[Petit exercice]: Dans l'extrait sur les Jeux des Iles de l'Océan Indien, relevez tous les adjectifs qui qualifient l'« image » dans la phrase qui commence par « Soudain, nous avons eu ».

[Extrait du texte]:
»»

Trois semaines après que les clameurs des Jeux des Iles de l’Océan Indien se sont tues, que nous en reste-t-il aujourd’hui ?
Du 19 au 28 juillet derniers, nos sportifs ont montré, avec éclat, à quel point ils étaient capables de galvaniser ce pays. Même aux plus critiques, et au-delà de failles et «magouilles» organisationnelles, la délégation mauricienne a fait valoir à quel point le sport peut réunir, souder et soulever une population.
Pour Maurice, le « feel good factor » de ces Jeux est indéniable, et bienvenu. Soudain, nous avons eu de nous-mêmes une image belle, triomphante, et surtout unie. Et nous avons aimé cette image de nous. Preuve qu’il y a une aspiration, et une capacité, à aller au-delà des divisions, notamment ethniques, largement entretenues par la politique.
Reste à savoir pourquoi nous serons prêts à revenir à des réflexes de division dès que sera amorcée la prochaine course électorale. Et peut-être avons-nous là une incitation à nous interroger réellement sur la nature de notre système électoral.
A ce titre, il faudrait peut-être revenir sur les pouvoirs disproportionnés dont jouit, dans ce pays, un Premier ministre. Ainsi, la journée d’hier a montré l’ampleur de ce qui pourrait être un véritable simulacre électoral. Que penser d’une démocratie ou un seul homme a le pouvoir d’appeler à une élection partielle, d’amener des candidats à s’inscrire pour une supposée joute devant se tenir dans la circonscription n°7, quand tout semble indiquer que cette partielle n’aura pas lieu, et que le pays devrait plutôt s’acheminer vers des élections générales ?

««

[Données fournies]:
»»

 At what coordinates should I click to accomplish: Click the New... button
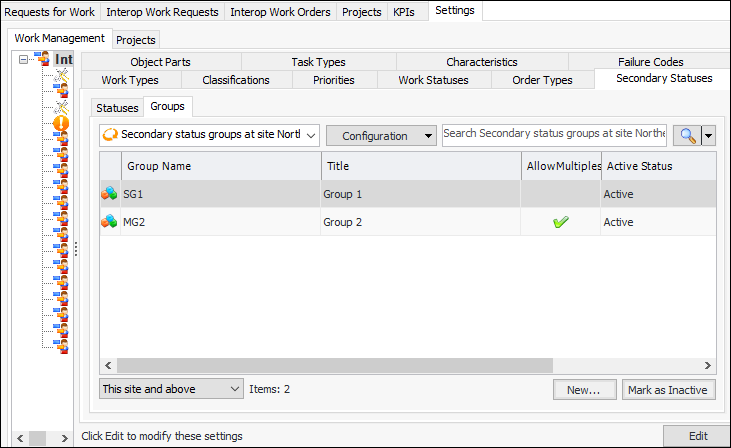pyautogui.click(x=583, y=390)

««

[Réponse à l'exercice]: belle, triomphante, unie